As noted earlier, retailers increasingly outsource a variety of functions yet poor alignment between the third party’s capabilities and the retailer’s overall supply chain strategy is also common, resulting in duplication of capabilities and responsibility gaps. To help ensure cost reductions and profitable growth retailers must understand their outsourcing partner’s business model. Does the partner have the low-cost supply chain management capabilities the retailer requires? If so, how did it achieve this structure and why is it willing to offer it at a low cost? And can the provider sustain its cost advantage over the longer term? Retailers should also avoid getting locked in by third parties. Outsourcing service providers often seek pricing power by providing ‘sticky’ services that prevent the retailer from switching suppliers. Faced with such a situation, a retailer should insist on plug and play IT interfaces or multi-sourcing contracts upfront.
Understanding and managing interdependencies among the four flows is central to forming the kind of unifying assumptions that hold low-cost supply chain strategies together. To make this happen, leaders of different functional groups must understand the four components, and high levels of cooperation help identify and clarify interdependencies and ensure that they are managed across the organisation. For example, if the finance team understands proposed changes to reduce physical supply chain costs it is more likely to implement the financial process changes needed to achieve savings.

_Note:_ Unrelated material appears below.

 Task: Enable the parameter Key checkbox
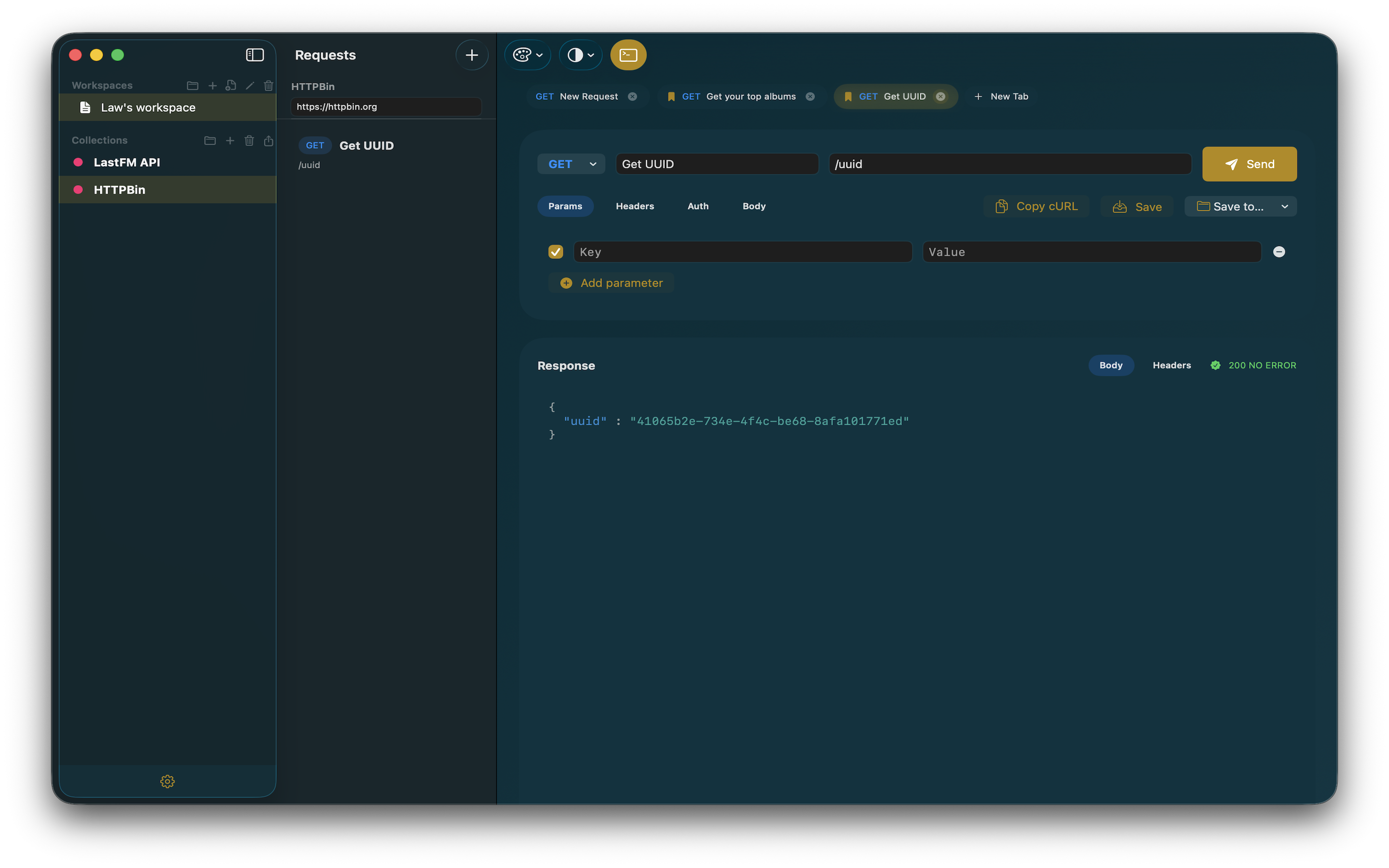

Ensuring measurable results
Or perhaps a retailer is exploring the advantages of outsourcing an activity such as warehouse management. To make this happen, the company should consider the financial flows, eg coordinating process designs, contact negotiations and costallocation processes to ensure outsourcing results are measurable and clearly understood.
Creating change in an existing supply chain can be daunting. Given the breadth and depth of impact, virtually all areas of a business are affected. But as the gap between retail leaders and the rest of the pack continues to widen, companies can spawn opportunities to realise significant cost reductions through flawless execution and greater focus, precision and speed. We may not live in the simpler world of our forefathers but we can maximise the opportunities offered by our own dynamic and complex retail environment.
Andrew Thorndike is a senior executive in Accenture’s Retail Practice in Germany and Dan O’Regan is a senior executive with Accenture SCM Practice UK.